TESTO DI LETTURA –
━━━━━━━━━━━━━━━━━━━━━━━━━━━━━━

Mentre in Inghilterra si discute e ci si accapiglia perché Resident Advisor e Boiler Room hanno preso una fraccata di soldi (secondo molti, troppi: in effetti siamo sui 750.000 euro… noi ne abbiamo discusso qui), in Italia come noto si è fatto poco – in primis perché il debito pubblico ci impedisce di fare gli splendidi, in secundis perché la cultura in Italia è sempre stata tratta in modo un po’ distratto e un po’ sclerotico dalla pubblica amministrazione – però ecco, fra i proclami curativi del ministro Franceschini un ruolo forte l’ha avuta fin dall’inizio la fantomatica “Netflix italiana della cultura”.

━━━━━━━━━━━━━━━━━━━━━━━━━━━━━━

ESTRATTI DEI DATI –

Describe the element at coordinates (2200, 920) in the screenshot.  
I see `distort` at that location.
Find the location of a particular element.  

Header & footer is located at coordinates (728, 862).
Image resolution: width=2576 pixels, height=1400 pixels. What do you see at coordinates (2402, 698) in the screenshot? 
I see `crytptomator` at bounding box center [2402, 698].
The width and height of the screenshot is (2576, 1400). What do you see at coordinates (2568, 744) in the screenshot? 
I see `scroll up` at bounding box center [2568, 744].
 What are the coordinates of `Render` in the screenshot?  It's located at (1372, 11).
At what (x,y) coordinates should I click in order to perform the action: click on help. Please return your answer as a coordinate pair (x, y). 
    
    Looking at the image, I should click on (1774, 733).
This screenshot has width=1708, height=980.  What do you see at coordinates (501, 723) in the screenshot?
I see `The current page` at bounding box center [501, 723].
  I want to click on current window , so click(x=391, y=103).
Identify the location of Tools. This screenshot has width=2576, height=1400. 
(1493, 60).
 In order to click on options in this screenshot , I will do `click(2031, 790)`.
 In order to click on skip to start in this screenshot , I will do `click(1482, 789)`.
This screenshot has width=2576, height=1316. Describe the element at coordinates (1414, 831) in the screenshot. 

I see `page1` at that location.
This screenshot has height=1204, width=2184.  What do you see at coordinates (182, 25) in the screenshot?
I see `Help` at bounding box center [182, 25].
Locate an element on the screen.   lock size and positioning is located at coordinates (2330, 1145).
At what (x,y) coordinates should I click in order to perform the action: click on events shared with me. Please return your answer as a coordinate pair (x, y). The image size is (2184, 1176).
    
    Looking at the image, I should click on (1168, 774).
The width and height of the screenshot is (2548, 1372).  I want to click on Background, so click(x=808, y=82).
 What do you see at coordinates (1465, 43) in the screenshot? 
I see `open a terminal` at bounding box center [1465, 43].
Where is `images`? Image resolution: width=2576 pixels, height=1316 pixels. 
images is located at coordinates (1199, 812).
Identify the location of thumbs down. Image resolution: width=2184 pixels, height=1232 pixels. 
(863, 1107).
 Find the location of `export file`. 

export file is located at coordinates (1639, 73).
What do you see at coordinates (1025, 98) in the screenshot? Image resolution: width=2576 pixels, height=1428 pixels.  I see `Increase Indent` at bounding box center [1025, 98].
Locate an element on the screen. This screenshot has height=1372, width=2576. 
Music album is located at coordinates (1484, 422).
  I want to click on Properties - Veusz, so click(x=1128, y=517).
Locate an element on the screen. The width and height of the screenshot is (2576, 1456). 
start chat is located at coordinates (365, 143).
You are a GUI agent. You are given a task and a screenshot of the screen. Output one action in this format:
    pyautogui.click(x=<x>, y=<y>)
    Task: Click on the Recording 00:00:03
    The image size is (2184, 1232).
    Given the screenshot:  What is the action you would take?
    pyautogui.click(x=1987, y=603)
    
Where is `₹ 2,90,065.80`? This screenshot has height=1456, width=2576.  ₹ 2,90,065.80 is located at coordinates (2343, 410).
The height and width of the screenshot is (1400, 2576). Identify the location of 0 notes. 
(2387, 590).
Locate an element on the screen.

━━━━━━━━━━━━━━━━━━━━━━━━━━━━━━

CONSEGNA – Prosegui il testo sulla "Netflix italiana della cultura" del ministro Franceschini, partendo subito dopo la sua ultima frase.

RISPOSTA ALLA CONSEGNA –
Già la cosa suonava male di per sé, pensando magari al sanguinoso fallimento (e disgustoso spreco di denaro pubblico) che è stata la piattaforma di Italia.it, leggetevi qui la deprimente cronistoria; quando poi sono emerse cifre e partner le perplessità sono aumentate. A metterci i soldi era ed è lo Stato: una ventina di milioni di euro, divisi tra FUS e Cassa Depositi e Prestiti, non si sa quanto coperti dal Recovery Fund. Da un lato è tanto, dall’altro lato è pochissimo (tanto per farvi capire, Netflix ha investito in produzioni italiane il decuplo, 200 milioni di euro, solo lo scorso anno). Da verificare anche la partnership con un imprenditore privato, Chili, evidentemente con buone entrature e che avrà avuto i suoi buoni vantaggi ad entrare nella faccenda (più con “competenze” che con soldi freschi, viene annunciato, anche se Chili non è esattamente una case history di enorme successo ad oggi).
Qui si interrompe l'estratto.